Point p = growRegion (i, j);
// NOTE: growRegion itself updates the current largest rectangle,
// so there's no need to do it here.
}
} // end-outermost-for
// 5. Return value.
return maxArea;
}
// ...
- Have we reduced the complexity?
- Potential topleft corners: O(mn).
- Each execution of growRegion is O(mn), worst-case.
=> O(m2 n2) overall.
An improvement:
- As the top-left moves along a row, some columns are repeatedly scanned:

- Idea:
- We only need the number of 1's.
=> use a cache.

- Pre-compute cache for each row before moving topleft-corner
along row.
- Code:
// ...
// Start with top left at i,j and find largest rectangle of 1's.
Point growRegion (int i, int j)
{
// 1. best_a and best_b will record the best bottom-right corner so far.
int best_a = i, best_b = j;
// 2. a and b will range over possible locations for the bottom-right corner.
int a = i, b = j;
// 3. There is no need to search below rowMax, which is updated
// as we proceed.
int rowMax = M-1;
// 4. Scan left to right along row i using index b as long as there are 1's.
while ( (b <= N-1) && (A[i][b]) != 0) {
// Replace this:
// a = i;
// while ( (a <= rowMax) && (A[a][b] == 1) )
// a = a + 1;
// a = a - 1;
// with:
// 4.1 Descend into current column (column b) as far down as possible - in time O(1)!
a = i + cache[b] - 1;
// 4.2 Update rowMax if we stopped at an earlier row.
if (a < rowMax)
rowMax = a;
else
a = rowMax;
// 4.3 Check to see if found a larger rectangle.
int area = computeArea (i, j, a, b);
// 4.4 If the rectangle is larger, update.
if (area > maxArea) {
// ...
}
// 4.5 Continue with next column.
b++;
} // endwhile
// 5. Return best bottom-right corner.
return new Point (best_a, best_b);
}
// For each row, create the cache that's used repeatedly in the row.
void fillCache (int i)
{
// 1. Initialize, since cache is created just once.
Arrays.fill (cache, 0);
// 2. Walk across the columns.
for (int j=0; j < N; j++) {
// 2.1 For each column position (i.e., potential top-left corner),
// find the longest column of 1's.
for (int a=i; a < M; a++) {
if (A[a][j] == 0)
break;
else
cache[j] ++;
}
} // end-column-scan.
}
public int findMaxRectangleArea (int[][] A)
{
// ...
// Create space for cache - use maximum possible size.
cache = new int [N];
// ...
for (int i=0; i < M-1; i++) {
// Fill cache for row i.
fillCache (i);
// Scan columns in row.
for (int j=0; j < N-1; j++) {
// Find the largest possible rectangle with topleft at i,j.

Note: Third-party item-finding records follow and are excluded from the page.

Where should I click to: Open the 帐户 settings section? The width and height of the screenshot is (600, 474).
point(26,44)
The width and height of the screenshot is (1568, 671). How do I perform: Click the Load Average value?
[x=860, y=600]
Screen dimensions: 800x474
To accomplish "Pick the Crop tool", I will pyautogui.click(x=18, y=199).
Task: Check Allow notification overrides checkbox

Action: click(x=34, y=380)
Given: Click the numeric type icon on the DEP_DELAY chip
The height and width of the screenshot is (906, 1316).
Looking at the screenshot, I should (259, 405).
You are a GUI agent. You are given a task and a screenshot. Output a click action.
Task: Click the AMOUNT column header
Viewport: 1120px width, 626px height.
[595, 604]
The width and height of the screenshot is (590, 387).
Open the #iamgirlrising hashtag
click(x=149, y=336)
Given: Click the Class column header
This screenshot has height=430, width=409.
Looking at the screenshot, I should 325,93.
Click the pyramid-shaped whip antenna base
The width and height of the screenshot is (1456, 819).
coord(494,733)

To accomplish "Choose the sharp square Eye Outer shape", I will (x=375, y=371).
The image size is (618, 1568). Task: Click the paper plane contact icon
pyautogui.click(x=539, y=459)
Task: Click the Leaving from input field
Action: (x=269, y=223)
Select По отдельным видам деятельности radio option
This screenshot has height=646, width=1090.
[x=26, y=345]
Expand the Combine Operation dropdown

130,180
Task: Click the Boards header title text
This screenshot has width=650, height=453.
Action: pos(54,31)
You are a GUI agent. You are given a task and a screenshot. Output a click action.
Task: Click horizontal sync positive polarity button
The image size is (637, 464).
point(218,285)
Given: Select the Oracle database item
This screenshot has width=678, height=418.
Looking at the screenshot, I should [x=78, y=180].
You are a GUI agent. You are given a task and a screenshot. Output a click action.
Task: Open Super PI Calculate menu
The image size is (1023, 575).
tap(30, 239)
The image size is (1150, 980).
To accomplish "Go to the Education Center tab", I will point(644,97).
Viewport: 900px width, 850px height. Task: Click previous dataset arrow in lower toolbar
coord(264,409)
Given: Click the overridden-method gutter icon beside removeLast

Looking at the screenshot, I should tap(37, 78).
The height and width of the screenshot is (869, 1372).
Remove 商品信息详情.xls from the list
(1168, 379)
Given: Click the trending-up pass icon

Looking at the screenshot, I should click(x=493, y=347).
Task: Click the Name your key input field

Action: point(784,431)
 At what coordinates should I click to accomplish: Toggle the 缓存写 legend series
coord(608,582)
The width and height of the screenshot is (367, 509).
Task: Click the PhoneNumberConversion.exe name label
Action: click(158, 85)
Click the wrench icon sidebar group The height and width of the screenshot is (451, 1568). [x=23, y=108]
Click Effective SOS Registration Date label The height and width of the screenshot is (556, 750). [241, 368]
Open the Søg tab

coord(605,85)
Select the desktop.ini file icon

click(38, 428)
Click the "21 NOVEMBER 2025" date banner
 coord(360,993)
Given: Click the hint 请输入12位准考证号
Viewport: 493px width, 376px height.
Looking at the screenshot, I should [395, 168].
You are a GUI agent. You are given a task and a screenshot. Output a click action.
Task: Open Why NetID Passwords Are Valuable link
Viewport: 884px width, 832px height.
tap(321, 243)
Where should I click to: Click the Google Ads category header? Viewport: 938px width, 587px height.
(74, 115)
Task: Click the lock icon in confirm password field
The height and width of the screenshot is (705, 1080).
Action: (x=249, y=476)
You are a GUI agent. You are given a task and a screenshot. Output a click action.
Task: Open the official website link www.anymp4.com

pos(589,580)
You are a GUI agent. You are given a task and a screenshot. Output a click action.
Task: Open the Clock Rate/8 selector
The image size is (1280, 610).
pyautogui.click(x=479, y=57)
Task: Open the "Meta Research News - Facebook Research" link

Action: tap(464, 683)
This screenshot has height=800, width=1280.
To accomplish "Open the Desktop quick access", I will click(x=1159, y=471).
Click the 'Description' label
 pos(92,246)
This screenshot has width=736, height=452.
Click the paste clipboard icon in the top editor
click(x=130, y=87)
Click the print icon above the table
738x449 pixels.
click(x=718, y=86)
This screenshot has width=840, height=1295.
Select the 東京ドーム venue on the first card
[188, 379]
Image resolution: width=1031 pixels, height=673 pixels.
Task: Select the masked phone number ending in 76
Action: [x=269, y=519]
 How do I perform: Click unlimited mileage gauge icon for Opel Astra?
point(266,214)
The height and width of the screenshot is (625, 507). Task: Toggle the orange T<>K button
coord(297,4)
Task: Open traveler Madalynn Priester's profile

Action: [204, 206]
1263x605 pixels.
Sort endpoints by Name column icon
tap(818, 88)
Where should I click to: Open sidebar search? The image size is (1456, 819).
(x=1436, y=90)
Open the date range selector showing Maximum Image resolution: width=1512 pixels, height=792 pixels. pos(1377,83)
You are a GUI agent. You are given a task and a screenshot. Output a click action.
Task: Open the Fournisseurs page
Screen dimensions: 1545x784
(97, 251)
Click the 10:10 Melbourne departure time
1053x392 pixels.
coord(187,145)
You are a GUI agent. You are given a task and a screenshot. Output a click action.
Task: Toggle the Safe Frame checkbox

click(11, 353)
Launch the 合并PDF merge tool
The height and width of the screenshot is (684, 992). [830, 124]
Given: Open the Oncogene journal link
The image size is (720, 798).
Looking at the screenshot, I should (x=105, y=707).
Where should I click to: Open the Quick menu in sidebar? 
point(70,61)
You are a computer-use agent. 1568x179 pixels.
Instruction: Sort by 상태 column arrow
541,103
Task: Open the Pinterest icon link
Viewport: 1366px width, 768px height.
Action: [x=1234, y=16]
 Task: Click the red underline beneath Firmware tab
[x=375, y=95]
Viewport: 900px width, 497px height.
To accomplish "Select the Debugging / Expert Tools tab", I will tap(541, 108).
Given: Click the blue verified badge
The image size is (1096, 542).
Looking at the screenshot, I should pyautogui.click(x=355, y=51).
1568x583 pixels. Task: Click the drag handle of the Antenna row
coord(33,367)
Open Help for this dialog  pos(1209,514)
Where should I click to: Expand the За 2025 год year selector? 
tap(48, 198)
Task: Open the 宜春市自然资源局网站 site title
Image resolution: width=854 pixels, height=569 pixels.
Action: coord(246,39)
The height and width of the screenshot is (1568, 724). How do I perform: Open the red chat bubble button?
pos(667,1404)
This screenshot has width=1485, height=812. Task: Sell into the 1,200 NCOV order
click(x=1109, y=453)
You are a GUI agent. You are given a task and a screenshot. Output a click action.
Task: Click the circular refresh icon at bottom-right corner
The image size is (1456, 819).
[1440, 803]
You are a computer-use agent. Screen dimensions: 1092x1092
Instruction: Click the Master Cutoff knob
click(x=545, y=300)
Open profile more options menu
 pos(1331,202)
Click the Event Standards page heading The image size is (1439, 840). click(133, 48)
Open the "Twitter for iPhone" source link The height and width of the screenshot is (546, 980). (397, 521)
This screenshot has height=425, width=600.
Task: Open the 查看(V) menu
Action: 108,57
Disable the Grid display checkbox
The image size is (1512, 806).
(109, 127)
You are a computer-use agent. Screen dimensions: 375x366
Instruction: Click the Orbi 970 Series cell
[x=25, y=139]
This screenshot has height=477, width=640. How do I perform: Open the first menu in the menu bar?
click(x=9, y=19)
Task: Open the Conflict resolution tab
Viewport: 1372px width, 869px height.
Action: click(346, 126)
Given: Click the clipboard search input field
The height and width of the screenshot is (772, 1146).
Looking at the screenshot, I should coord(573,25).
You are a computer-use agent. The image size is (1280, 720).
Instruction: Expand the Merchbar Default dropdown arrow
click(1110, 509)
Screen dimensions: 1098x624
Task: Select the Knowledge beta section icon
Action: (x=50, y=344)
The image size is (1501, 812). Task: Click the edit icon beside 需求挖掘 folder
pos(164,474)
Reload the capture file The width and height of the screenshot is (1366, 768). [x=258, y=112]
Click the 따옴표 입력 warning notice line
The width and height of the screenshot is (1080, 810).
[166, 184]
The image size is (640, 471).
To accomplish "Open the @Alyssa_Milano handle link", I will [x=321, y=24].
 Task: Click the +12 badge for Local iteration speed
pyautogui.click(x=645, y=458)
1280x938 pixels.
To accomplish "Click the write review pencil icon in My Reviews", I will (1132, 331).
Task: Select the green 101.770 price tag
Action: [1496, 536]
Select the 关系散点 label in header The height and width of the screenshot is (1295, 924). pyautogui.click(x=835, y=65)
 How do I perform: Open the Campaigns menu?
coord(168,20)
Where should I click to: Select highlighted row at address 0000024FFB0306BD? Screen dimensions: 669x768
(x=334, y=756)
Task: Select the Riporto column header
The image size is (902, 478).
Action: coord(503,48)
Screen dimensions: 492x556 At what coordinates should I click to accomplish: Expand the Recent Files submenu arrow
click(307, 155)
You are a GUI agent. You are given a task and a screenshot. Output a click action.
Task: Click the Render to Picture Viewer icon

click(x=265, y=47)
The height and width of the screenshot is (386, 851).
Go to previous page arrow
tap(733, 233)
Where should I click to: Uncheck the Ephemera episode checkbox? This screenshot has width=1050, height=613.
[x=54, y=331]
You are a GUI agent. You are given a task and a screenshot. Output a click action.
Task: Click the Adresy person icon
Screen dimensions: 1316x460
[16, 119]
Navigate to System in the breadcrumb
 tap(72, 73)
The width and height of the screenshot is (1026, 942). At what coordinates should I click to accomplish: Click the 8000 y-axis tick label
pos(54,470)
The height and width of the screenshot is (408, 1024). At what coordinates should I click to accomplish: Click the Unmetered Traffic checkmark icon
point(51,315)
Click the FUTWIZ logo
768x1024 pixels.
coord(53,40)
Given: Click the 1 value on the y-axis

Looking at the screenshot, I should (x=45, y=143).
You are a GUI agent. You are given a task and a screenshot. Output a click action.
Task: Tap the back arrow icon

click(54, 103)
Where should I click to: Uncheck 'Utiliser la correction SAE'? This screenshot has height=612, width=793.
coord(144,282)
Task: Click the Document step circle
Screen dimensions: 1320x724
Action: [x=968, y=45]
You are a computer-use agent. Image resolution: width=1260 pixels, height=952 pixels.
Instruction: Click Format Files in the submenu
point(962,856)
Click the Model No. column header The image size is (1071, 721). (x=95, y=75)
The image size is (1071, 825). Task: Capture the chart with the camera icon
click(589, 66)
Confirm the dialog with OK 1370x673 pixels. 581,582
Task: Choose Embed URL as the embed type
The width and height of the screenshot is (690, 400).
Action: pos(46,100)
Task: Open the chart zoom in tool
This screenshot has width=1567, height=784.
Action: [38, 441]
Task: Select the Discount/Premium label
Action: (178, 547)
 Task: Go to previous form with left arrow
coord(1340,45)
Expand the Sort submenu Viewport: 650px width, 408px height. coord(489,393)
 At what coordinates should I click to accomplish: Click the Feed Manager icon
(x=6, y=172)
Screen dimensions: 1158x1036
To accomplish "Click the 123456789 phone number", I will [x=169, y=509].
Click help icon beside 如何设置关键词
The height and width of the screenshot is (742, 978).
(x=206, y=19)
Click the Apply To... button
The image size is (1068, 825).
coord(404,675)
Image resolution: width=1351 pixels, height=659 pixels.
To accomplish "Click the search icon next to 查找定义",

Point p = growRegion (i, j);
}
} // end-outermost-for
// ...
}
// ...
- Improvement in complexity:
- We have reduced growRegion to O(n) (number of columns).
- Overall: O(m n2).
- However, we require O(n) additional space.
Note: the material on the maximal rectangle problem is based on an
article by D.Vanderwoode in Dr.Dobbs Journal, 1998. Much of the code
is completely re-written here (in Java).